Making law in a “webby” world — what’s in it for libraries?

Jason Wilson has an interesting new series of blog posts (1, 2) grappling at the idea of defining, or re-defining, the paradigms in which legal practice locates, defines, and uses authority. Ultimately, he argues that it is (past) time to abandon a tired “library” metaphor for a more modular, LEGO-like, approach to crafting responses to legal research needs.

It is an interesting, although incomplete, argument. I particularly find value in the first part, urging a reconsideration of both print and, more broadly, library metaphors for online, inter-linked, legal information. And I would agree that law libraries as institutions have often been too captive, if perhaps inevitably so, to incremental improvements in traditional services and resources, such that we are probably doomed to miss the really big disruptive, transformational, changes in the ways information (including legal information) is constructed and consumed.

While borrowing Jason’s disclaimer to state that I, also, am not a legal philosopher, it is by his analysis of law and legal change that I’m unconvinced. He seems to be writing off the construction of legal research tools around silos of authority (statutory codes, case repositories, etc.) as a rusty and outdated shackle that we’ve retained only from our habitual over-reliance on library metaphors. Instead, I see the tendency of online tools to erode the visibility of hierarchy and structure in the law as one of the greatest dangers of online legal research (to its practitioners) and, perhaps, even a danger to the broader nature and quality of legal work and discourse.

I should say the tendency and potential of online tools to erode the visibility of lines of authority and context — authority and context don’t disappear (replaced by some incompletely-defined LEGO-block of a legal meme) just like that – even if the collective cognitive structure of “law” is to break down over time it will be a slow process, leaving residues and traces, and the practitioner who understands those residual patterns is advantaged over the one who doesn’t. Actually, I’d say that so long as law is law our ability to make reference to these structures and contexts is essential. We’re all legal realists now, and we ‘play the game’ with self awareness, but nonetheless judging and other law-making activities are bounded and legitimized only by the necessity to make legal argument within the bounds of established hierarchies of authority and precedent, and with shared reference to external authority (both sovereign and cognitive) as defined and accepted within communities of practice. It is that “cognitive” part where I worry about researchers who’ve lost touch with context-giving research tools – it seems like there is value in crafting an argument, not just from a grab-bag of authorities, such as what court p has said about similar-scenario x, but also in knowing how legal issue y has traditionally been understood as a close cousin of legal issue z and how the law in a subject area y has tended to show more favor to analogy a than to analogy b because of a‘s relevance in the law of z.
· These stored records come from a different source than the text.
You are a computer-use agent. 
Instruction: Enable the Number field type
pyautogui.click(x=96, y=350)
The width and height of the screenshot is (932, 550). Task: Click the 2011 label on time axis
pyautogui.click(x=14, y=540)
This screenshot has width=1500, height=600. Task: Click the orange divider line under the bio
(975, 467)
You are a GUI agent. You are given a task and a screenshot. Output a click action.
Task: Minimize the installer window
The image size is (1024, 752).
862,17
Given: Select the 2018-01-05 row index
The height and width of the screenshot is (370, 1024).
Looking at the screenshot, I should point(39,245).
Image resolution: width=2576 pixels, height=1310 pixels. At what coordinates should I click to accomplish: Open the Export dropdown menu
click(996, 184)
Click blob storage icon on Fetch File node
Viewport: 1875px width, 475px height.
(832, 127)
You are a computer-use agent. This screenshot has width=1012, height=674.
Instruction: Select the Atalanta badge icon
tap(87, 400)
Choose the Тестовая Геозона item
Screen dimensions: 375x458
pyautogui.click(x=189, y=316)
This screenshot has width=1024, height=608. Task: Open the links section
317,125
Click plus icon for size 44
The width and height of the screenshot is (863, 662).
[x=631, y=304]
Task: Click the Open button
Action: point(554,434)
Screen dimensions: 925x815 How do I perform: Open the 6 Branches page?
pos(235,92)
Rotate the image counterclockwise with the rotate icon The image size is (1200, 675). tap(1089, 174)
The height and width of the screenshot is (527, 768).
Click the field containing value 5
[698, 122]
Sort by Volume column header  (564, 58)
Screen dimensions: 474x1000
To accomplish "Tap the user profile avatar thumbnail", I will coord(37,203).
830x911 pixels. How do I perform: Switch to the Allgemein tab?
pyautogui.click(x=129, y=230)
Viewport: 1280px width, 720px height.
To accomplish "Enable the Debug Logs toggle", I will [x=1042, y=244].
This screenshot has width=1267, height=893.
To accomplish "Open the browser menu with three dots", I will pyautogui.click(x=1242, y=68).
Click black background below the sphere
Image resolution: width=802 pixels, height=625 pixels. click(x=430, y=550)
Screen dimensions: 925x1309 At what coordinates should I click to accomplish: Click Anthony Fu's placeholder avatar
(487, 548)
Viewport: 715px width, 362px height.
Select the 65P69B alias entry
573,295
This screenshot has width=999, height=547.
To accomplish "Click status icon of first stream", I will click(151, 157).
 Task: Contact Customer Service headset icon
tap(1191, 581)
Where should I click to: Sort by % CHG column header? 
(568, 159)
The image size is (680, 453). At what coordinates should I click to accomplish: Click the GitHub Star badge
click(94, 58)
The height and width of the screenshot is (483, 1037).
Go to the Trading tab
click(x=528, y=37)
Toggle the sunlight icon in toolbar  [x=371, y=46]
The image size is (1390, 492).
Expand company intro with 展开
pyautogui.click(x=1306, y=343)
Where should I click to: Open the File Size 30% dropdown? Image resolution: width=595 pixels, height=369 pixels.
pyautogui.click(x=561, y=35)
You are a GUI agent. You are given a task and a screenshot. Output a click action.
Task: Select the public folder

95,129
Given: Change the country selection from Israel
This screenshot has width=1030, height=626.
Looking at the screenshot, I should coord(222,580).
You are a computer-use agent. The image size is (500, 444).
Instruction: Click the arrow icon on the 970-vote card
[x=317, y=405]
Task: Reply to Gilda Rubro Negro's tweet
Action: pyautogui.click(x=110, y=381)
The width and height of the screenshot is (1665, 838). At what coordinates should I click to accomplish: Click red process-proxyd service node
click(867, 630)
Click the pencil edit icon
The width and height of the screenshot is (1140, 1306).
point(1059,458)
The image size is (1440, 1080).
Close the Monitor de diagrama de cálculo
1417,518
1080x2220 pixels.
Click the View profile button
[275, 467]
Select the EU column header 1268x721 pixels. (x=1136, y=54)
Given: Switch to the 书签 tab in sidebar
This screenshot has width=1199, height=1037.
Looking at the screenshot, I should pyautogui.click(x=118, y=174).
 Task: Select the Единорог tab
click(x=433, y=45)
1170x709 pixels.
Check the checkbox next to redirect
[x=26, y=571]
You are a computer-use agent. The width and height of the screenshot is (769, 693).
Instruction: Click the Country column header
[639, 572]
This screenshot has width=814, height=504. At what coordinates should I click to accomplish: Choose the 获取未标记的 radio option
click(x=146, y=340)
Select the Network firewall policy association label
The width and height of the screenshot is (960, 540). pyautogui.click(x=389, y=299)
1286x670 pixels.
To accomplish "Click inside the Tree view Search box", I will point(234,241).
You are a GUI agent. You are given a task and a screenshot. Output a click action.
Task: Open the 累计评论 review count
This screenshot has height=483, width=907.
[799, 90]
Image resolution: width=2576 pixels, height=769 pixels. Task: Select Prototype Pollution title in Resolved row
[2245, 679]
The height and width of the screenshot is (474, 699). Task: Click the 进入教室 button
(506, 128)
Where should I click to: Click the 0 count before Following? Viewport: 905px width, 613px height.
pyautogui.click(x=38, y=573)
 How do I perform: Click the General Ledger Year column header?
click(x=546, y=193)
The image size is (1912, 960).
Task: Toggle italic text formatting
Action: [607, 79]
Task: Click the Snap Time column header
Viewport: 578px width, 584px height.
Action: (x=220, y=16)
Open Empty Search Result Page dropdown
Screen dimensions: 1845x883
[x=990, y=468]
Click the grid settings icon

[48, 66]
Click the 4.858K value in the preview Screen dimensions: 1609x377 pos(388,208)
The research component of this, and the law librarian’s stake, is that tools can either make those contexts and networks of authority transparent or not. I’d agree that we may reach a point where book-metaphor and library-metaphor representations aren’t the best way to clarify those connections — something “webbier” may be emergent. But context-providing research tools, from primary sources constructed as statutory codes to secondary sources like well-accepted narrative treatises that give voice to a practice community’s understanding of how its subject area is contextually organized, make it easier for practitioners to make good legal arguments and, presumably, for lawmakers to make good law. Tools that obscure context make it harder.

The existing generations of online research tools have obscured context — their focus (technically necessary at their inception) on literal, Boolean-based, textual retrieval targeted to an individual “document” removed all visible context. This is critically limiting as soon as search turns to something like a statutory code, that does have internal order, and accesses it using tools and paradigms (e.g. text-based query with each section defined as a ‘document’) that actively hide that internal order and context. For cases, bypassing a Digest does remove one external giver of order/context, but at least judicial opinions, in some sense, really do “float out there by themselves,” each an atomized document, just as they appeared in early Lexis or Westlaw, connected to one another primarily by way of citation and cross-reference (i.e. links). So a web of “links” — cross-referencing documents over time — isn’t actually a bad way to represent judicial law. New tools, like Westlaw Next, that (finally) replace both Boolean literalism and the crude relevance ranking of their old ‘Natural Language’ with the connection-seeking, link-parsing, logic of post-Google search engines are important, and will doubtless change the way we search, read, and write law. But I still have trouble seeing how such tools would replace some need to communicate structured context to the researcher. And so I remain skeptical of the logical next step, which would be a collapsing of any remnant of the “library metaphor” database directories into one big wide open Google-esque search box.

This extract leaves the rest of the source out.